I have got a long list of issues relating to what Labor have done just in the last 2½ years. You really can't believe it when you look at it. There is the introduction of the Climate Change Authority and their out-of-control direction that is not being pulled into line by Labor, who say, 'Oh, it's an independent agency.' There is the Global Methane Pledge. There are water buybacks. They removed all of the funding for northern Australian water projects, took that money and bought water out of the Murray-Darling, resulting in less food opportunity in the north and less food opportunity in the south. They're bringing in scope 3 emissions reporting from 1 January next year. Superannuation changes are forcing farmers to pay for unrealised gains on their properties in super funds. They've removed gillnet fishing in Far North Queensland. They're refusing to settle the live export dispute. These very same cabinet ministers who shut down the cattle live export industry are now at the table shutting down live sheep exports out of Western Australia—and this includes cattle, by the way. Nobody talks about that part, but cattle are also affected by that. The salmon-farming industry in Tasmania is bowing under pressure and is about to break.

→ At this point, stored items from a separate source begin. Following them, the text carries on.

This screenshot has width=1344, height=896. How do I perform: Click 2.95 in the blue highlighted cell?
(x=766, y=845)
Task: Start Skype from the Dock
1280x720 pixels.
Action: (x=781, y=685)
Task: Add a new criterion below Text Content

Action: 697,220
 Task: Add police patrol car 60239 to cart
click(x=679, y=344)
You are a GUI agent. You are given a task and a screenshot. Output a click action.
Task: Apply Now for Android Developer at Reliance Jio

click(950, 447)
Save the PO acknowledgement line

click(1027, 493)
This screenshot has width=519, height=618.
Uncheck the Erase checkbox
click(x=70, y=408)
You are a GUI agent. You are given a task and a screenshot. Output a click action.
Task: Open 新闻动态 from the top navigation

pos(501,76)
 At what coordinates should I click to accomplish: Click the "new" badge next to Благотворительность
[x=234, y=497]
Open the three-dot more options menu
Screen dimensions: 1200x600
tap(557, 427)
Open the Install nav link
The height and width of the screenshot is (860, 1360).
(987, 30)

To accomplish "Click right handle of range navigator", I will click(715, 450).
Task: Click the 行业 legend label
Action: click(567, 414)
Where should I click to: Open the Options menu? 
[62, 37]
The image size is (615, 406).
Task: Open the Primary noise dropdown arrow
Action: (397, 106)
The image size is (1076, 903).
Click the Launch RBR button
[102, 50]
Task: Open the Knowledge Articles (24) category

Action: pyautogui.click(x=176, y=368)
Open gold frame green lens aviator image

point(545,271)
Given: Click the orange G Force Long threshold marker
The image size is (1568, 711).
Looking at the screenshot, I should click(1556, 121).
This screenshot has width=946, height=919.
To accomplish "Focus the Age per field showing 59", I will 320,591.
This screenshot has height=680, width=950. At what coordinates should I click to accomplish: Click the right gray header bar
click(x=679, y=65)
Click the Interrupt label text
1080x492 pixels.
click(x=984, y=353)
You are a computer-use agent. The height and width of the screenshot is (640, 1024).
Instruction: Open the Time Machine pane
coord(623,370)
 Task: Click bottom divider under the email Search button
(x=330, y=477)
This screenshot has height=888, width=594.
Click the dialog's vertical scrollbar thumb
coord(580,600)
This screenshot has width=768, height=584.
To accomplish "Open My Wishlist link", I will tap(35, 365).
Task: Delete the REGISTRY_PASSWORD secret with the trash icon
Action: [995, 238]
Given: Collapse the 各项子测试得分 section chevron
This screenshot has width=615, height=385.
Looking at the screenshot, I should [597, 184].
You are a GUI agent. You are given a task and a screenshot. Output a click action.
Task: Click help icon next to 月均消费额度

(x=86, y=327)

We should care that our farmers are labouring under the costs of Labor. We should care that their ability to grow food and fibre is being restricted. We should care that policies are being run by the Greens in inner-city places with this fanciful idea that we can have greenhouses and that manufactured food will feed billions of people around the world. We should care about that and say, 'Enough!' I say that because what the NFF has done is led a group of farmers from across Australia who have said: 'Please let us do what we do best. Let us manage our land. Let us farm. Let us grow food for you. Let us not be restricted by the EU's restrictions on deforestation—policies that do not apply in the Australian context. Please stop the World Heritage listings of our important food manufacturing places. Please let us make our own decisions and not be driven by overseas government and regulations.' These are the sorts of things that farmers talk to me about when they are complaining about how hard it is to be compliant and to grow food and fibre—all of the things that we don't have to consider. In fact, our biggest problem is eating too much food. We never ever stop to think about how hard it is to grow it. This government urgently needs to stop and understand the cumulative effects of so many separate and disparate decisions that are breaking the will of farmers and ensuring that young people are saying it is too hard.

I want to finish on this point. The thing that keeps the people in my part of the world, northern Australia, awake is when they see a dirty deal done with the Greens, in a Victorian by-election, to shut down their industry. They know that a Labor minority government with the Greens will shut down the cattle live export industry in northern Australia in a heartbeat. They won't even pause to examine the dead bodies.

Photo of Sue LinesSue Lines (President) Share this | | Hansard source

The question is that the urgency motion moved by Senator McKenzie be agreed to.